* [Exercise goal]: Copy out the whole listing exactly as given. Skip the pictures.

* [Dataset]:
----
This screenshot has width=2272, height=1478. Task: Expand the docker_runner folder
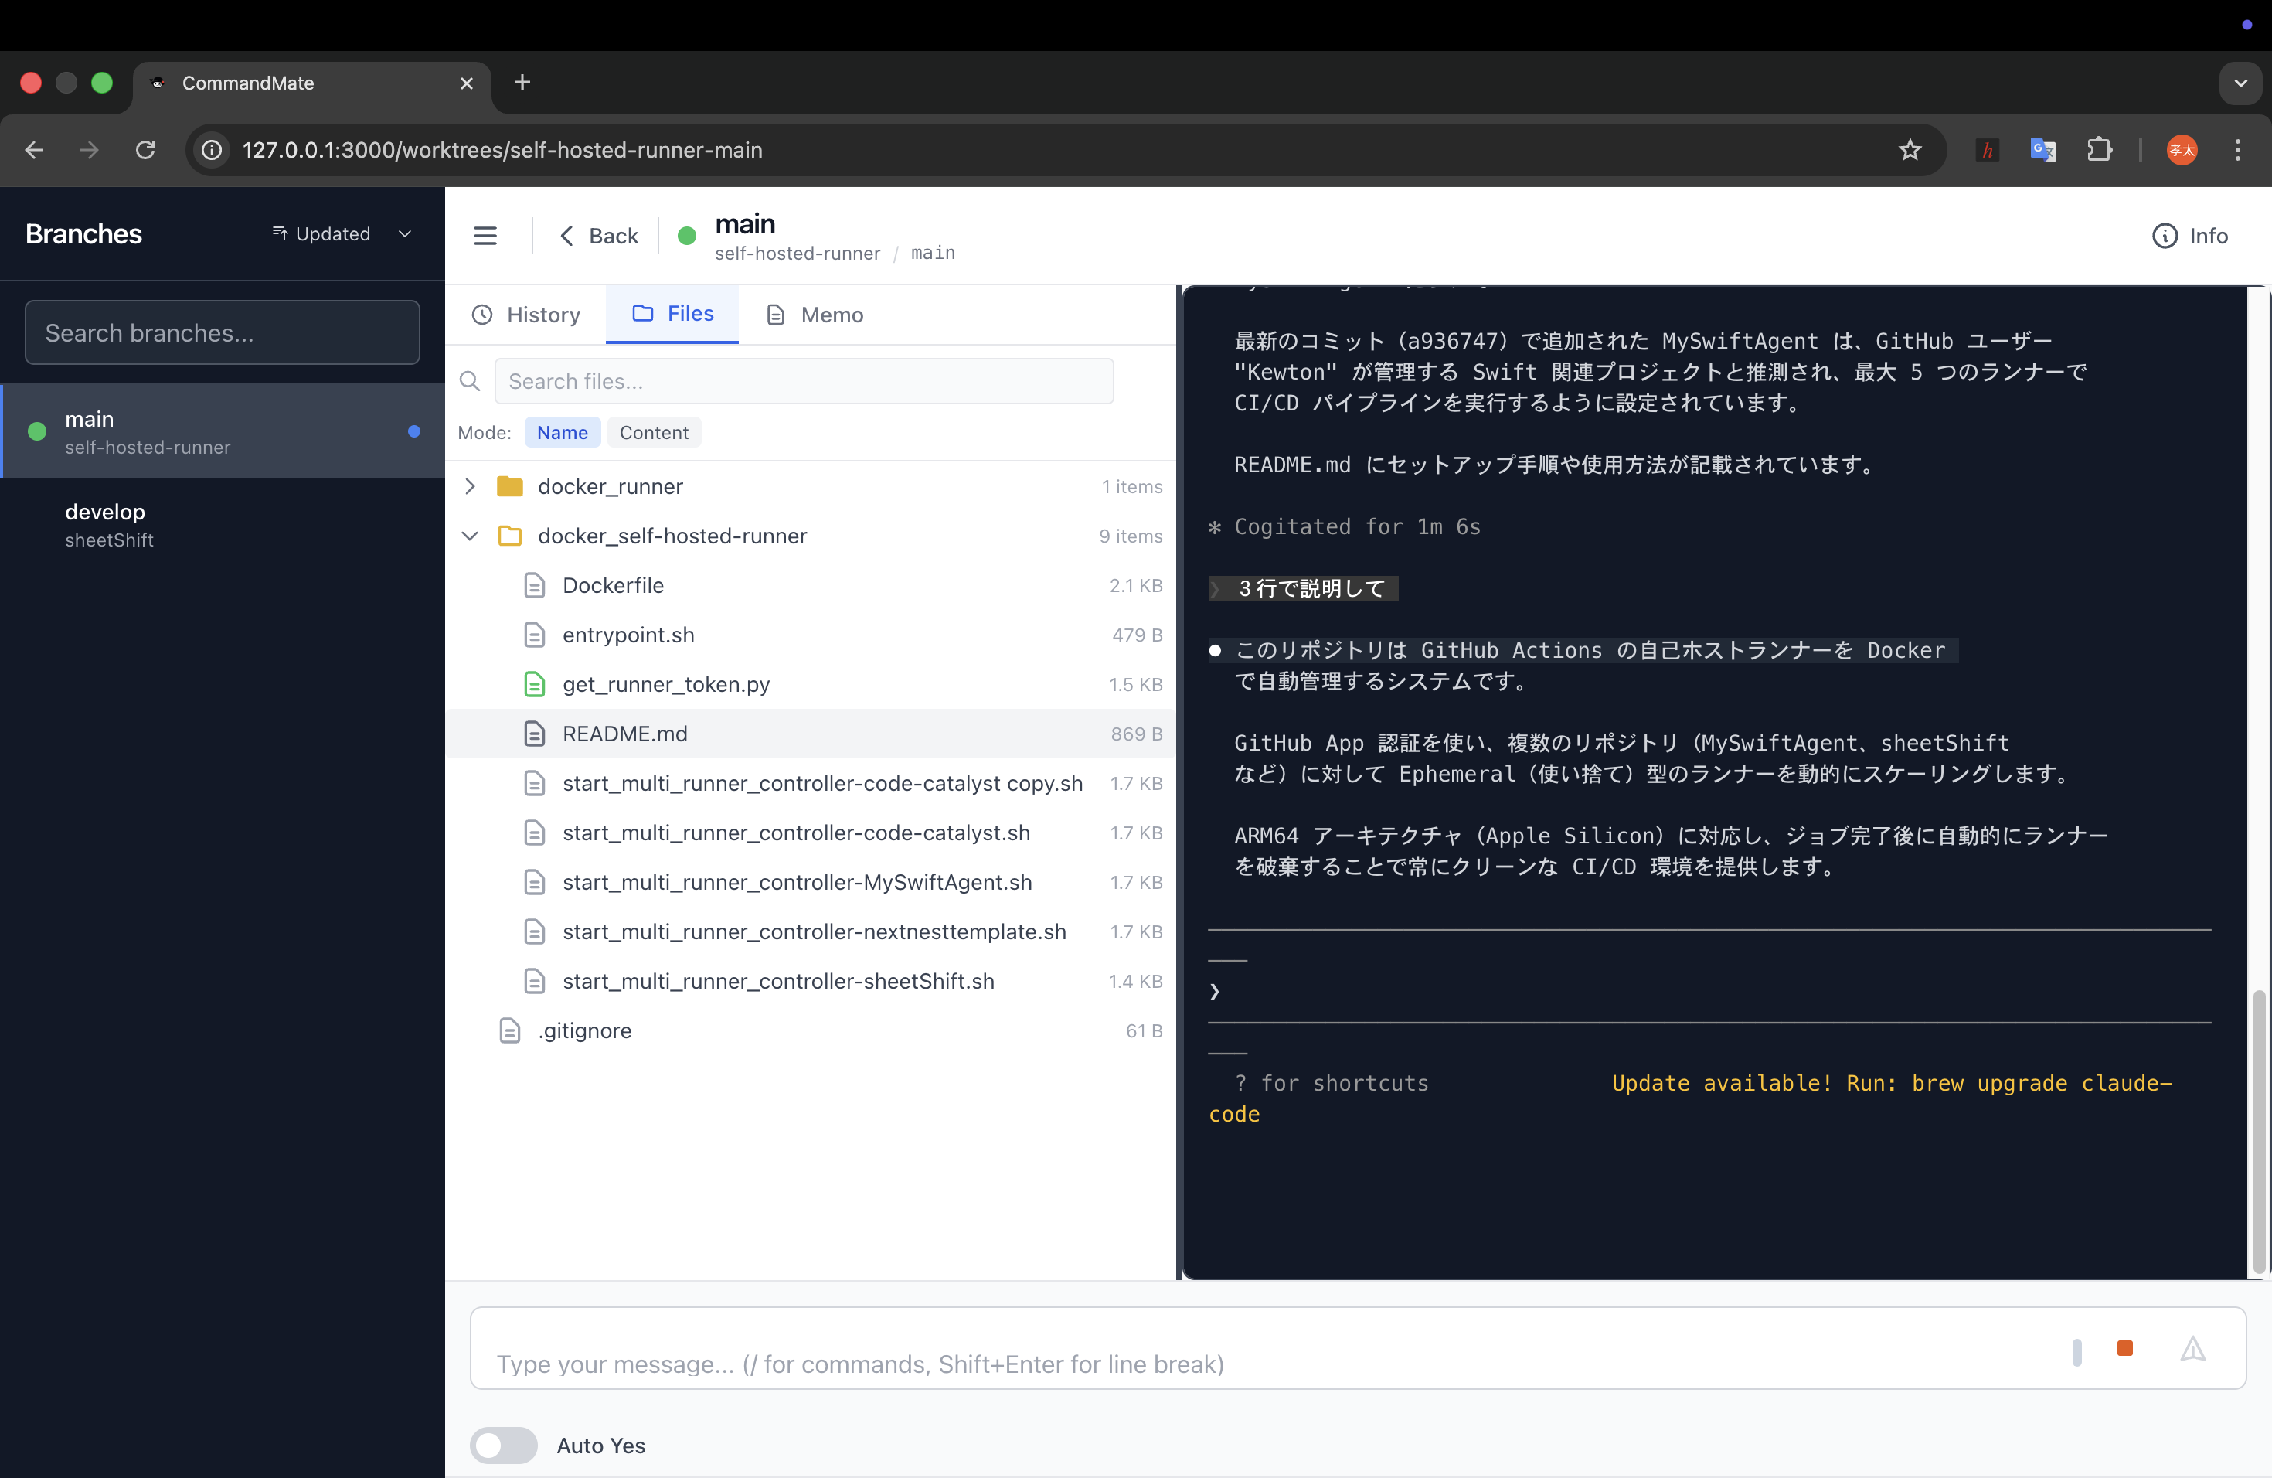[x=470, y=486]
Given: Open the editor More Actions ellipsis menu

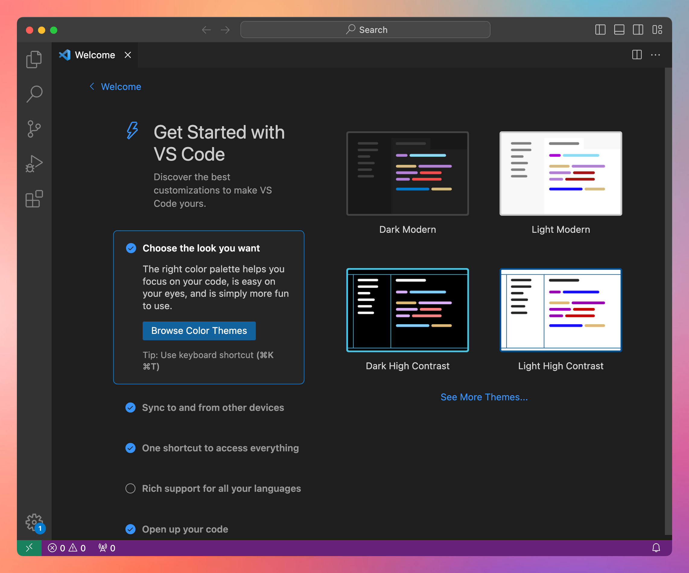Looking at the screenshot, I should pos(655,55).
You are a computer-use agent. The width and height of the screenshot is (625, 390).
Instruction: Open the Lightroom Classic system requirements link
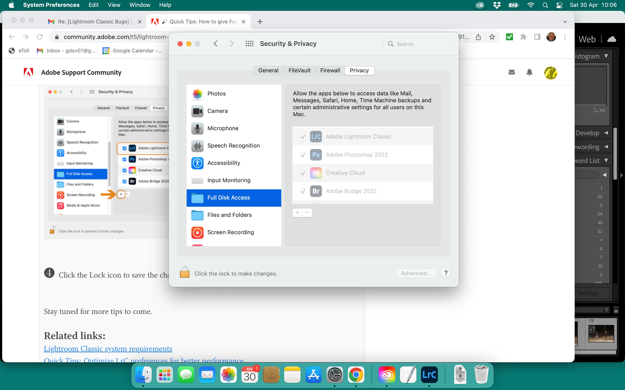coord(108,348)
----
* [Reply]:
This screenshot has width=2272, height=1478. Task: Expand the docker_runner folder
[x=470, y=486]
Given: Open the editor More Actions ellipsis menu

Looking at the screenshot, I should pos(655,55).
You are a computer-use agent. The width and height of the screenshot is (625, 390).
Instruction: Open the Lightroom Classic system requirements link
coord(108,348)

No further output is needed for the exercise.